Recent algal blooms and fish kills in the St. Johns River have begun to make their way into the increasingly heated 2010 election cycle. U.S. Rep. Ander Crenshaw, R-Jacksonville, along with Rep. Allen Boyd, D-Tallahassee, recently made headlines when they proposed to add a rider to an amendment that would impact funding to the EPA and likely halt regulation of runoff into St. Johns.

Now one of Crenshaw’s opponents, Independent Troy Stanley, is calling out the congressman for his ties to industries polluting St. Johns.

On Sunday’s “First Coast News on Point,” a Jacksonville television program, Crenshaw defended his connection to the rider, which was ultimately never passed due to a canceled appropriations committee meeting:

The numeric standards 
 did not take into consideration all the research and the scientific work that had been done by the state. They were leaving out what they call the Scientific Advisory Board. And so I encourage the EPA — in fact, I was one of 22 members of Congress to write them to say, “Please, when you write these standards, let’s include some science, let’s use the Scientific Advisory Board.” I didn’t get any response, so I threatened to offer an amendment to the appropriations bill. 
 It got their attention, and now they agreed that they are going to use the Scientific Advisory Board.

Crenshaw added that the St. Johns Riverkeeper, a nonprofit organization that acts as an advocate for the river, agreed to his plan, saying, “We’re back on track.”

The Science Advisory Board that Crenshaw mentions is a board consisting of subcommittees and panels that advise the EPA on “technical matters” associated with environmental impact. But his claim that the St. Johns Riverkeeper favors the use of the SAB to implement nutrient runoff standards isn’t entirely correct.

“Recently, we agreed to extend the deadline for the establishment of the standards in salt water, but the freshwater standards are still slated to go into effect in October,” says Jimmy Orth, of the St. Johns Riverkeeper. “Ander wanted to delay all of the standards from taking effect and, in our opinion, this is all just a delay tactic. The industry groups want an indefinite delay. It’s not about finding better science.”

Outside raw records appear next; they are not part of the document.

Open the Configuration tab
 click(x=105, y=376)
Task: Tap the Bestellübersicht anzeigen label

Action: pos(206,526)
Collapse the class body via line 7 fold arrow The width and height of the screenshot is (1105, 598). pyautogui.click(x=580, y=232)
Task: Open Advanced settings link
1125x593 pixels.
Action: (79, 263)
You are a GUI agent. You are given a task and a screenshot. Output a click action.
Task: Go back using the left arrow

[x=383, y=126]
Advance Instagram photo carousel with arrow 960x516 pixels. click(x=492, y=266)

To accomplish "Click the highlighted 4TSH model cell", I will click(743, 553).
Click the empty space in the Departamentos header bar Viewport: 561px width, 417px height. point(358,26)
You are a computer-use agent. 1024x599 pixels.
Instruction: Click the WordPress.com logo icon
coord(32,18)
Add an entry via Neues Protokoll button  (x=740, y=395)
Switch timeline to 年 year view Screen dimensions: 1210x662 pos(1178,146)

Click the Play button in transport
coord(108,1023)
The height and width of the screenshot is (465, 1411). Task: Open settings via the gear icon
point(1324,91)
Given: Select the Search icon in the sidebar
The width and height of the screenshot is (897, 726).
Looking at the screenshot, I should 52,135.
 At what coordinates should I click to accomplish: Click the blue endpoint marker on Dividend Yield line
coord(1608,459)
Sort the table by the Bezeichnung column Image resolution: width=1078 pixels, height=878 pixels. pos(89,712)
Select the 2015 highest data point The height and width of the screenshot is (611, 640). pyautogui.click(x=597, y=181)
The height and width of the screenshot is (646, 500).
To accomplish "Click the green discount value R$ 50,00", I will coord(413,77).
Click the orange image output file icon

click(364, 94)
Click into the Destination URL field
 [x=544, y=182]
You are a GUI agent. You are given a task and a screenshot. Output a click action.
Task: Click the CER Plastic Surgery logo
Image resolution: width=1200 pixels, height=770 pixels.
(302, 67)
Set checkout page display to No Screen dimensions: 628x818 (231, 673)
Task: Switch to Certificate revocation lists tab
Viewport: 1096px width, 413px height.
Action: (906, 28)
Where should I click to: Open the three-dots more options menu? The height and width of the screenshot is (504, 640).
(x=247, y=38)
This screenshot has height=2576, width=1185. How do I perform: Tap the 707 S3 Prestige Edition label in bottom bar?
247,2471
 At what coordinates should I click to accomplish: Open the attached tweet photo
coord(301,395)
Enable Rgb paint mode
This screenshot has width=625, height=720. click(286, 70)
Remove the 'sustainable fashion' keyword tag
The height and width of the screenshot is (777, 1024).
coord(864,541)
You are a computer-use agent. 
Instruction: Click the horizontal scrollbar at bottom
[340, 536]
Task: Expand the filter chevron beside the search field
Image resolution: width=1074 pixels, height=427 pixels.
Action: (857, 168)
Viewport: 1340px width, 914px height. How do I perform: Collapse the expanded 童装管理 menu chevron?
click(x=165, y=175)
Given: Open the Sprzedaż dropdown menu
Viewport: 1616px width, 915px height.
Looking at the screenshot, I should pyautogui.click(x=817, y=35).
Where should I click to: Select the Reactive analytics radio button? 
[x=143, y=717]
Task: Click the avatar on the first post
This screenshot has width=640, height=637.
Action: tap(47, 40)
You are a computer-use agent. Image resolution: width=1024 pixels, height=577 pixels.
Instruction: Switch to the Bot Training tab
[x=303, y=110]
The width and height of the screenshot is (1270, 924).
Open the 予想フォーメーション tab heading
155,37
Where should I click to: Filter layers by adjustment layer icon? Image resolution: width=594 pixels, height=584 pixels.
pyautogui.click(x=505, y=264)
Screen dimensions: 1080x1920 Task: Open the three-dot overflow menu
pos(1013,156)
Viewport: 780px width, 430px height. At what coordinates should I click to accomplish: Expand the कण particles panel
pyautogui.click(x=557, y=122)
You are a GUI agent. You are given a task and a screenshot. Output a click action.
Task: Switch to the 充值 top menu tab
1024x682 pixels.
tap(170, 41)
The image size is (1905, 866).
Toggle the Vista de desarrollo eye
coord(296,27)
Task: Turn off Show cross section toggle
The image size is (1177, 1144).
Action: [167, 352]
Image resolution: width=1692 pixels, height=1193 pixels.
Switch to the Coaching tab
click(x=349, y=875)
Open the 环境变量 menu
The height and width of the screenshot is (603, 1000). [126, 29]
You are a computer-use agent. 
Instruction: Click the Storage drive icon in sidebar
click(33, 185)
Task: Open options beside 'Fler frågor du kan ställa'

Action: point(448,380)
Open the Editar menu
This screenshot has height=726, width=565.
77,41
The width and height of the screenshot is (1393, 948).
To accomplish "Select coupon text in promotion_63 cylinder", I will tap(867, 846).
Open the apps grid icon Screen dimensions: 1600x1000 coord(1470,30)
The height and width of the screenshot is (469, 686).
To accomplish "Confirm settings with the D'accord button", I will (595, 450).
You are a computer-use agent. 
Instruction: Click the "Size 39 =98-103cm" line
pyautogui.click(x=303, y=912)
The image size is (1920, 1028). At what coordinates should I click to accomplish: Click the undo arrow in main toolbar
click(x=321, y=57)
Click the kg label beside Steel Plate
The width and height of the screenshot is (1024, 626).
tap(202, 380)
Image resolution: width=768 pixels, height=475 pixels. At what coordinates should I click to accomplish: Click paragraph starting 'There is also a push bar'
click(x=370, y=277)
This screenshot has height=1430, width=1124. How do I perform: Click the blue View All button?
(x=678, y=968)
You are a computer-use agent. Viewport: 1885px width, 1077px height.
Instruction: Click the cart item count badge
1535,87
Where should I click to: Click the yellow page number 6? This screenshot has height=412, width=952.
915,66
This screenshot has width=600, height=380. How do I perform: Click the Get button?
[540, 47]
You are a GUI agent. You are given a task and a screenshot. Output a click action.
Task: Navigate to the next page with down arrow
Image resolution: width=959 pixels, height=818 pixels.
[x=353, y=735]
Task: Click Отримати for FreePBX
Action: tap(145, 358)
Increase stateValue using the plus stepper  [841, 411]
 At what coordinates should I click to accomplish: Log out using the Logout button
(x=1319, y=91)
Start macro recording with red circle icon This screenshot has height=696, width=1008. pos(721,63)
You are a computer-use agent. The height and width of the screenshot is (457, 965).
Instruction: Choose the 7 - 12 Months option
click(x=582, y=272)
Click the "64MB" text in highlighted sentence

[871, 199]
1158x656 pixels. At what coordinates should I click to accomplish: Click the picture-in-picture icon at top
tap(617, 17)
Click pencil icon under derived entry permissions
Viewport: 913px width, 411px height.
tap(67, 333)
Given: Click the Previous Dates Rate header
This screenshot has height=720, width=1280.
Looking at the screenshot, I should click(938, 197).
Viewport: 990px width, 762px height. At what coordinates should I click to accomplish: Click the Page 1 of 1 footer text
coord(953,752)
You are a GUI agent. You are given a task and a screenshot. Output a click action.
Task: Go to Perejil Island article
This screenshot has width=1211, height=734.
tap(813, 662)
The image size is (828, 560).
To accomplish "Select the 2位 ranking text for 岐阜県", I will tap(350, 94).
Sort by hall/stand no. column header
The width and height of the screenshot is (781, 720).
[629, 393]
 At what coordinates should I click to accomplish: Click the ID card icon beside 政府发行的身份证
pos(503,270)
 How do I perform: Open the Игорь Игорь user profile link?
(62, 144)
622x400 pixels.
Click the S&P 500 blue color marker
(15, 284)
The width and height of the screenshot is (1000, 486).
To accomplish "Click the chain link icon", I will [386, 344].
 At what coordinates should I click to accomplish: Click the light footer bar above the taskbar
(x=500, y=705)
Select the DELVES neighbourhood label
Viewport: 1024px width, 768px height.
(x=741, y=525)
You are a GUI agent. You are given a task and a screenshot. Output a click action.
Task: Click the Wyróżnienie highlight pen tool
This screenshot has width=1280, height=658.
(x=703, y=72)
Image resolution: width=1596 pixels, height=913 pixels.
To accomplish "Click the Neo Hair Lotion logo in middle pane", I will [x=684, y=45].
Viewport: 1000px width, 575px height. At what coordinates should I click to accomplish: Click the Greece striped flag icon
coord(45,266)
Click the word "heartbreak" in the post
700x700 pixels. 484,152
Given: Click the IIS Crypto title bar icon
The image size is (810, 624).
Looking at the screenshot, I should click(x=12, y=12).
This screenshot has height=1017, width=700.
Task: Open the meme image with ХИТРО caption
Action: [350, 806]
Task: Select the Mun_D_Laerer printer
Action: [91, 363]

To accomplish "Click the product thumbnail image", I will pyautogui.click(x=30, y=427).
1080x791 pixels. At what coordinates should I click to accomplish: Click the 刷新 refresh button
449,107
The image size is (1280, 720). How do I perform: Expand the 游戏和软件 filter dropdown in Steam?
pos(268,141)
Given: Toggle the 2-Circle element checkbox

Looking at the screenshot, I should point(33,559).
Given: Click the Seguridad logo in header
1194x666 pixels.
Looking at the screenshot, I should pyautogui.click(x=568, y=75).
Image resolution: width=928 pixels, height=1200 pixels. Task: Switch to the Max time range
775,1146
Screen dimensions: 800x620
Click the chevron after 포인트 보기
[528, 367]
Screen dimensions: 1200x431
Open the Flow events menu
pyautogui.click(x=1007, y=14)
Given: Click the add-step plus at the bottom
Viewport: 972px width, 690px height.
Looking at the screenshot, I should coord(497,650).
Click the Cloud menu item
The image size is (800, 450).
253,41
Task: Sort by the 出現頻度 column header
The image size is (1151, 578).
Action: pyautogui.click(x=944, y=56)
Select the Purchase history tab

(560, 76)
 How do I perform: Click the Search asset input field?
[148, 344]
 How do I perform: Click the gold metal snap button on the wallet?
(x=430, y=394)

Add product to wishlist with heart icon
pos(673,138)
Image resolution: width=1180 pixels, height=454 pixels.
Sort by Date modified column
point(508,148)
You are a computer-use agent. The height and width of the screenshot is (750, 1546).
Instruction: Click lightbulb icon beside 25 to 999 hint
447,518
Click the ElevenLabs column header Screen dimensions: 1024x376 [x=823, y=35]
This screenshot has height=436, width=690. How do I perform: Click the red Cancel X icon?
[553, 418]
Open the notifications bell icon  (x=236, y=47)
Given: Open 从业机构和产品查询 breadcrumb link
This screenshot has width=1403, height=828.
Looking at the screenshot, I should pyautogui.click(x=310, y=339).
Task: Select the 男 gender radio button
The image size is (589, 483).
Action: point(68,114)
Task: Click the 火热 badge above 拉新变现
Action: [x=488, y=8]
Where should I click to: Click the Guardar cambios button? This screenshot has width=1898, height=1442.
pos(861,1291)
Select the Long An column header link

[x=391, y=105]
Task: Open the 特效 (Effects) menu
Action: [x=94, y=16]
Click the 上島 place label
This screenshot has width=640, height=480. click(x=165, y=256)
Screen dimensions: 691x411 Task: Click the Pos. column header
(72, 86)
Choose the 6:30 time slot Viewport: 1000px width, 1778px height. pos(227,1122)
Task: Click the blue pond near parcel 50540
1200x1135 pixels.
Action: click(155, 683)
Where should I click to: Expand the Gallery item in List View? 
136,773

Crenshaw remains steadfast in his view that the EPA needs more time in implementing the standards. “I do not believe that using a Science Advisory Board (SAB) review is a delay tactic and concur with [the] EPA’s assessment that seeking a SAB review allows for the best available science to be reviewed and permits robust public participation before implementing the rule,” the congressman writes via email. “A good rule based on sound science is more important to me [than] implementing a fast rule.”

“[The] EPA was ready to implement a rule formed over a short, five-month time frame that disregarded more than a decade of scientific analyses on phosphorus and nitrogen pollution by Florida Department of Environmental Protection officials,” he adds.

Though review will at first only affect South Florida’s lakes and flowing waters, plus the coastal and estuarine areas of the entire state, Crenshaw hopes that the SAB review will eventually apply to all of Florida’s waterways. “[I]f using the Science Advisory Board peer-review method is good for lakes and flowing waters in South Florida, it should be good for all of Florida’s waterways, including the 374 rivers and waterways that flow through the counties I represent,” Rep. Crenshaw writes.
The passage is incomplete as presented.